The issue with weight is that it is normally associated with fitness, but we all know heavy people who are fitter than a butcher's dog. The Pontypool front row for example. I wouldn't tell them that they couldn't dive as they weighed over 16 stone.
As for swimming, things have changed since my day. A swim for 200m is needed as part of the open water course I believe. You have to pass that, though I've got to say I have never swimmed in my life as a diver. Bobbed, drifted, finned yes. Swam, no. so don't get too hung up on being the next Thorpedo before you dive.
Now, you want an incentive to lose weight. Try this. For every kilo above 80, you have to earn a million a year before a supermodel will date you.

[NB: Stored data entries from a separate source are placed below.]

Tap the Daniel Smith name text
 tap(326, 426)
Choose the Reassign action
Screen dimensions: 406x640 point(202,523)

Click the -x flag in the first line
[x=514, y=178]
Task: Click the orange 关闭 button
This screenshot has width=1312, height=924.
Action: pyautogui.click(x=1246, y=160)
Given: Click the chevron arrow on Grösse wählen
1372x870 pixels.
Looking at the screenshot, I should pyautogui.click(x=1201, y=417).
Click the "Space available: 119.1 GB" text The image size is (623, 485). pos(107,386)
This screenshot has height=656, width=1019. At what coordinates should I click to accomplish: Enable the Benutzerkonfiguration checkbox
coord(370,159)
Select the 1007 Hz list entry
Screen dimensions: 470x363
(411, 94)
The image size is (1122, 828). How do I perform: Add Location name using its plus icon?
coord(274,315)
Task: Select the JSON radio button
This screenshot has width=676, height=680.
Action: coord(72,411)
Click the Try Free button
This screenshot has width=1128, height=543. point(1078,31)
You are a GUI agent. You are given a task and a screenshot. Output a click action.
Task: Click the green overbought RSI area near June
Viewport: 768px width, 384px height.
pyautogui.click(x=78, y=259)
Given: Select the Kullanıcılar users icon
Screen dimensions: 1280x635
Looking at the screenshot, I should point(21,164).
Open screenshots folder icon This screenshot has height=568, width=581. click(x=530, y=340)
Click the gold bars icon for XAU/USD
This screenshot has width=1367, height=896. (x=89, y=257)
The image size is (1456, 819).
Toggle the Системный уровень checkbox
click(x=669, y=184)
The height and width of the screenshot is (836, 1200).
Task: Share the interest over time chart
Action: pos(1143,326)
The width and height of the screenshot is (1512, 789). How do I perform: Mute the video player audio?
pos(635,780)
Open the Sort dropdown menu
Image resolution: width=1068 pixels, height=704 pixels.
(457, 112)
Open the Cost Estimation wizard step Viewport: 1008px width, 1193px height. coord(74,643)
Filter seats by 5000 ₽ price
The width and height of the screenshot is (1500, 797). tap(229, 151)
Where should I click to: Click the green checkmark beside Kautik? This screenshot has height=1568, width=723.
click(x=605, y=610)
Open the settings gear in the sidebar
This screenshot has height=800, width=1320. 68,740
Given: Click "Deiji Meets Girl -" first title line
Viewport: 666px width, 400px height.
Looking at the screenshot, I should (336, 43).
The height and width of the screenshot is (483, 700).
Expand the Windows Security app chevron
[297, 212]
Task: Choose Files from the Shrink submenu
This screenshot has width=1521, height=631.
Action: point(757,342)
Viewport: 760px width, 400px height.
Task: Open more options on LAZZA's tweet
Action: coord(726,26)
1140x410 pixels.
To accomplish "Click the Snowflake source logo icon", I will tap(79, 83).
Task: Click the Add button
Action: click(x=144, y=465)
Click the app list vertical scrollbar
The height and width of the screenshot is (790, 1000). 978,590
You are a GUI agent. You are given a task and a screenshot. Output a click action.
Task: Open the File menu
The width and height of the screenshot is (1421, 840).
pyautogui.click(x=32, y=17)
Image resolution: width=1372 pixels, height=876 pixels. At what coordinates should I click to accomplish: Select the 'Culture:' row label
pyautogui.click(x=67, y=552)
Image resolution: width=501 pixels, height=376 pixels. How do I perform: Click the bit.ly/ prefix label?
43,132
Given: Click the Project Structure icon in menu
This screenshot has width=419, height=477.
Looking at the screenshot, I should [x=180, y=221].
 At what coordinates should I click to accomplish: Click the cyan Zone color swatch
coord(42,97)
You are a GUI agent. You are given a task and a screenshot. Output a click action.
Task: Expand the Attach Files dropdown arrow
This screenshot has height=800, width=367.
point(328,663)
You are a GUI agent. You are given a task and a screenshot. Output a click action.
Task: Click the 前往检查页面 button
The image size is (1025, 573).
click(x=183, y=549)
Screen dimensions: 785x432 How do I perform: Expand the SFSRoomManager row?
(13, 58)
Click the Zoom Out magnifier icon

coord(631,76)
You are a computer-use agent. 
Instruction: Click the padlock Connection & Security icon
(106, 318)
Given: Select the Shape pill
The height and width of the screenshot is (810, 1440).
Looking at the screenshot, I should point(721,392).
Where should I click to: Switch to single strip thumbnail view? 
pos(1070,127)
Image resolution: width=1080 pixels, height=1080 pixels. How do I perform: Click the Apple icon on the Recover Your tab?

Q - Please can you tell me what my BMI needs to be below for an HSE Medical?
A - This is a very interesting point as there are several guidelines involved, but also the question of how accurate is the BMI or Body Mass Index as a measure of obesity.
The standard BMI under which you have to be is 30. If you are above this when you learn to dive then you are passed on to a medical referee who will assess your general health and wellbeing.
In BMI terms 30 is the break point above which you are considered obese, below 30 and above 26 you are overweight and below this healthy.
The reason BMI is important if you dive is like any other sport, if you are obese then there is a greater chance of all the knock on effects such as cardiac problems. This is why you are referred on to a referee to see whether you are a risk to any diver underwater and also if your fitness is going to pose a risk.
There used to be a thought that bodyfat released nitrogen at a slower rate and so would increase the chance of DCS too. However the evidence for this is fairly scanty so this is not really a factor in the equation.
Having said all of this though I do have personal reservations about the accuracy of the BMI. Basically it is calculated as a ratio of height to weight but the charts that doctors use are the same for men as for women but more importantly they do not take into account body morphism. This is a factor where some people are naturally very big and often their BMI comes out as obese when in fact they are obviously healthy and fit.
For example a prop forward in a rugby team may well be 5 foot 8 and weigh 16 stone, but he would have the same BMI as a woman of the same height and weight who hadn't done any exercise for the last 10 years and whose only past time was eating pizza and drinking cider. So would they both have to be referred to a medical referee?
Of course not. So you can see the problems involved with BMI. Perhaps in the future the body fat monitors will increase in accuracy and be used as the standard to pass or fail a diver.
But for now if you are below 30 you should be fine, above it you will be fine so long as you are fit and you have a strong and healthy cardiovascular system.